Saved data entries:
□ □ □ □

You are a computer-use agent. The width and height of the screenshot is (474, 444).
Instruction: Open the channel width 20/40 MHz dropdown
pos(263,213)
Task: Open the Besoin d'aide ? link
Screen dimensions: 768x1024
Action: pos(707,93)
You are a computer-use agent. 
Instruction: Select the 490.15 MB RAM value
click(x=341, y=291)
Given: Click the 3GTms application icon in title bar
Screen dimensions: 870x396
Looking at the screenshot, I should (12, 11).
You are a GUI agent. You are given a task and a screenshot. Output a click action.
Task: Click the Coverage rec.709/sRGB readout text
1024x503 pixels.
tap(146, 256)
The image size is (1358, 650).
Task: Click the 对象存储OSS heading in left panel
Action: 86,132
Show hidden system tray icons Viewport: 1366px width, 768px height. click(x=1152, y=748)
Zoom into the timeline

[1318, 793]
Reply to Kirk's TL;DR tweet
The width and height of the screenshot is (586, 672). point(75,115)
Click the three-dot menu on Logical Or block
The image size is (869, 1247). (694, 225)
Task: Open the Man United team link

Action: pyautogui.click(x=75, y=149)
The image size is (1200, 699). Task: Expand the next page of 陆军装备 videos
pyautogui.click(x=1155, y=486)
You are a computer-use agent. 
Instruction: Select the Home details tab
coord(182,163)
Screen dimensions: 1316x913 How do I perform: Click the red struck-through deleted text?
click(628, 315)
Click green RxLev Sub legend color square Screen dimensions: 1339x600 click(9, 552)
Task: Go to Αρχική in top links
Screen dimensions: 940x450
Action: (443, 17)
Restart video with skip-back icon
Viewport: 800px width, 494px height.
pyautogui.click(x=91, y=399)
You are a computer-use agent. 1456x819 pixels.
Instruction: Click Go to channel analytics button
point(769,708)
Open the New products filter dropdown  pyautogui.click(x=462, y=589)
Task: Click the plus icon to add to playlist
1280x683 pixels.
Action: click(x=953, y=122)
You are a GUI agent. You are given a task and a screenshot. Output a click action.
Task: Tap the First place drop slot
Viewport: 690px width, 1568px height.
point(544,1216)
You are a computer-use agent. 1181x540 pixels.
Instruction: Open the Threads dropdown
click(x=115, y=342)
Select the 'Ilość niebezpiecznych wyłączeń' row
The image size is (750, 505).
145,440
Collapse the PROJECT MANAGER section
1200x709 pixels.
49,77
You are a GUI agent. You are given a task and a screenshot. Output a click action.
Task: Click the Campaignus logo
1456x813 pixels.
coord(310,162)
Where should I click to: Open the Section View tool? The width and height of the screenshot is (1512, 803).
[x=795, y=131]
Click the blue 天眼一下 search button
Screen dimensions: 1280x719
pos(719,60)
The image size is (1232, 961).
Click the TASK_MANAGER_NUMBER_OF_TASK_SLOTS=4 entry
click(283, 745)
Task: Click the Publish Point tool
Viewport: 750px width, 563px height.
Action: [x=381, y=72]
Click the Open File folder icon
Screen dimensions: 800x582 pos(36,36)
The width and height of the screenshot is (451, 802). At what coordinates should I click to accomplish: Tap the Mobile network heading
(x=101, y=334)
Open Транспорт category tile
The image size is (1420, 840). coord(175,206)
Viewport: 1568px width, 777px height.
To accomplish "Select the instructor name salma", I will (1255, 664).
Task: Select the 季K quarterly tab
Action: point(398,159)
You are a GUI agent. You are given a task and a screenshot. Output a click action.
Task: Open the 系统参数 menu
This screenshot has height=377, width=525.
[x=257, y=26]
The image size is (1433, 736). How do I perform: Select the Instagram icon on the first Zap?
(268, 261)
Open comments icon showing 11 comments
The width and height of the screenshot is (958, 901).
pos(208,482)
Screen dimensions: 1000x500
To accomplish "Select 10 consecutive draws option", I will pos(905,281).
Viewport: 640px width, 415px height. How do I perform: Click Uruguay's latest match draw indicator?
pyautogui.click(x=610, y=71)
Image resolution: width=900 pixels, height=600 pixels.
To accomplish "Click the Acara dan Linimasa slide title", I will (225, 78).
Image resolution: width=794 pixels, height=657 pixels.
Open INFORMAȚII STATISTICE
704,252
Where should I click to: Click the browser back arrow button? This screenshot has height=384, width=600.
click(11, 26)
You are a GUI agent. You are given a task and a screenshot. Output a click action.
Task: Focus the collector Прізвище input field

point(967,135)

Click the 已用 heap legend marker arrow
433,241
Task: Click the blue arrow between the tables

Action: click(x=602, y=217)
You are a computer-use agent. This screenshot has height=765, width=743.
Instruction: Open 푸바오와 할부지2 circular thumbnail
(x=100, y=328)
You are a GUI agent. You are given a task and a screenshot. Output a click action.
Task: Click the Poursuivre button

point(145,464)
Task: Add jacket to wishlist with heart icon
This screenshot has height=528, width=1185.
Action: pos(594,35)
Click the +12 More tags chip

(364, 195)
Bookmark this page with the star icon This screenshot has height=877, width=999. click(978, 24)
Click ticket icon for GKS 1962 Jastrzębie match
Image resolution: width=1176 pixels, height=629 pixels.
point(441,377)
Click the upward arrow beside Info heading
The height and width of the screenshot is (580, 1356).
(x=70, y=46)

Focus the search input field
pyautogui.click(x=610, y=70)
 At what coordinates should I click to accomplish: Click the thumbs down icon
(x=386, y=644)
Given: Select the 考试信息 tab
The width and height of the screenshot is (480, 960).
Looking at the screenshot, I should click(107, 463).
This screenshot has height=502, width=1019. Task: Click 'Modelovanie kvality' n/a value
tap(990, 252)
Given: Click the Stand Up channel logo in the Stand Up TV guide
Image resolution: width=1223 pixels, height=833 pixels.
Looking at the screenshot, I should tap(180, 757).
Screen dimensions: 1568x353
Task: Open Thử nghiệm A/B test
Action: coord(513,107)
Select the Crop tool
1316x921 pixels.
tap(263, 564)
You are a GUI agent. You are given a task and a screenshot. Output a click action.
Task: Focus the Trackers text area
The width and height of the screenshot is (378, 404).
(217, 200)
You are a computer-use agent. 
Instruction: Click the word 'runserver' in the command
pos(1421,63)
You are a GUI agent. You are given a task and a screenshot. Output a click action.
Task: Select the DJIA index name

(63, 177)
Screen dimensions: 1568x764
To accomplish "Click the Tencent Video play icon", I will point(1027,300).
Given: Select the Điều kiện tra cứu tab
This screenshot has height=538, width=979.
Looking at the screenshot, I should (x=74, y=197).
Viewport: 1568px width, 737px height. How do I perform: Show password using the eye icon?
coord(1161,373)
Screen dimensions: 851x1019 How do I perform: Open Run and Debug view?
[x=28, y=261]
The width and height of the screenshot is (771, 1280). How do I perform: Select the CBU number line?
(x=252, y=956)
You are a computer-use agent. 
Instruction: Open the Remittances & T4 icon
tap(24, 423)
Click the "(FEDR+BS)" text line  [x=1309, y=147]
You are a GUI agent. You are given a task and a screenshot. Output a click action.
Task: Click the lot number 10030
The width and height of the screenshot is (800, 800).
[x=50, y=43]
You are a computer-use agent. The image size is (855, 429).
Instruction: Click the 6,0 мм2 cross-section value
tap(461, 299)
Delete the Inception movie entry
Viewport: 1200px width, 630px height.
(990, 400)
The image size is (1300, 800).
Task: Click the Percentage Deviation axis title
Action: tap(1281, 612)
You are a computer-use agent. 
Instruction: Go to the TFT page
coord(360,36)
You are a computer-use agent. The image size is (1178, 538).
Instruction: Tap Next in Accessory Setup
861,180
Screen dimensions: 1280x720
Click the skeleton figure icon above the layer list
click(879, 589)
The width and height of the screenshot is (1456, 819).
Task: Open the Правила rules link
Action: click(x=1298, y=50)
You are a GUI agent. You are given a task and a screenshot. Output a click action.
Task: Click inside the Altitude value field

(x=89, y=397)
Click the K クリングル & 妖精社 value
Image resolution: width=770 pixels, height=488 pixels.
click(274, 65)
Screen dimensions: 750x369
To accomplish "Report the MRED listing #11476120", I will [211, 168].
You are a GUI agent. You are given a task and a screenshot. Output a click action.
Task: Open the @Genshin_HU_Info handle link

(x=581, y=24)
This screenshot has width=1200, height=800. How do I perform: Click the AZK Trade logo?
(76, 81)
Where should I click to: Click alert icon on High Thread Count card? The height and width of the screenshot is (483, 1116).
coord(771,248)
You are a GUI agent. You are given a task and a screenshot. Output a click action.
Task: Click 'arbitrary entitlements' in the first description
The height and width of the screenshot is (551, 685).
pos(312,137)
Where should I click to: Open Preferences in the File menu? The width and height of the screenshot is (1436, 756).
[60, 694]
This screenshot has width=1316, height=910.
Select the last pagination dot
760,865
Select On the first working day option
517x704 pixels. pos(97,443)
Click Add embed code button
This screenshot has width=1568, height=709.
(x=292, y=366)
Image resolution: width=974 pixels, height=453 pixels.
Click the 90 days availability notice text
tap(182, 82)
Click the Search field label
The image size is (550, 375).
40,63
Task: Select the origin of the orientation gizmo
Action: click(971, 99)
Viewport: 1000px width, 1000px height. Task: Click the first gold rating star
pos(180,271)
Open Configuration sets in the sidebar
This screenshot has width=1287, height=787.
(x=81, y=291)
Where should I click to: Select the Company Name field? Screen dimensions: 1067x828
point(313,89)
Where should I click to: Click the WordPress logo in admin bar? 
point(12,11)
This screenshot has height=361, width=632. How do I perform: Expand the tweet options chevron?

□ □ □ □

Work request:
All lines in the data above from the one with "Where should I click to: Click the browser" through the one with "Task: Focus the Trackers text area" must be repeated exactly, and no others.

Output of the exercise:
Where should I click to: Click the browser back arrow button? This screenshot has height=384, width=600.
click(11, 26)
You are a GUI agent. You are given a task and a screenshot. Output a click action.
Task: Focus the collector Прізвище input field

point(967,135)

Click the 已用 heap legend marker arrow
433,241
Task: Click the blue arrow between the tables

Action: click(x=602, y=217)
You are a computer-use agent. This screenshot has height=765, width=743.
Instruction: Open 푸바오와 할부지2 circular thumbnail
(x=100, y=328)
You are a GUI agent. You are given a task and a screenshot. Output a click action.
Task: Click the Poursuivre button

point(145,464)
Task: Add jacket to wishlist with heart icon
This screenshot has height=528, width=1185.
Action: pos(594,35)
Click the +12 More tags chip

(364, 195)
Bookmark this page with the star icon This screenshot has height=877, width=999. click(978, 24)
Click ticket icon for GKS 1962 Jastrzębie match
Image resolution: width=1176 pixels, height=629 pixels.
point(441,377)
Click the upward arrow beside Info heading
The height and width of the screenshot is (580, 1356).
(x=70, y=46)

Focus the search input field
pyautogui.click(x=610, y=70)
 At what coordinates should I click to accomplish: Click the thumbs down icon
(x=386, y=644)
Given: Select the 考试信息 tab
The width and height of the screenshot is (480, 960).
Looking at the screenshot, I should click(107, 463).
This screenshot has height=502, width=1019. Task: Click 'Modelovanie kvality' n/a value
tap(990, 252)
Given: Click the Stand Up channel logo in the Stand Up TV guide
Image resolution: width=1223 pixels, height=833 pixels.
Looking at the screenshot, I should tap(180, 757).
Screen dimensions: 1568x353
Task: Open Thử nghiệm A/B test
Action: coord(513,107)
Select the Crop tool
1316x921 pixels.
tap(263, 564)
You are a GUI agent. You are given a task and a screenshot. Output a click action.
Task: Focus the Trackers text area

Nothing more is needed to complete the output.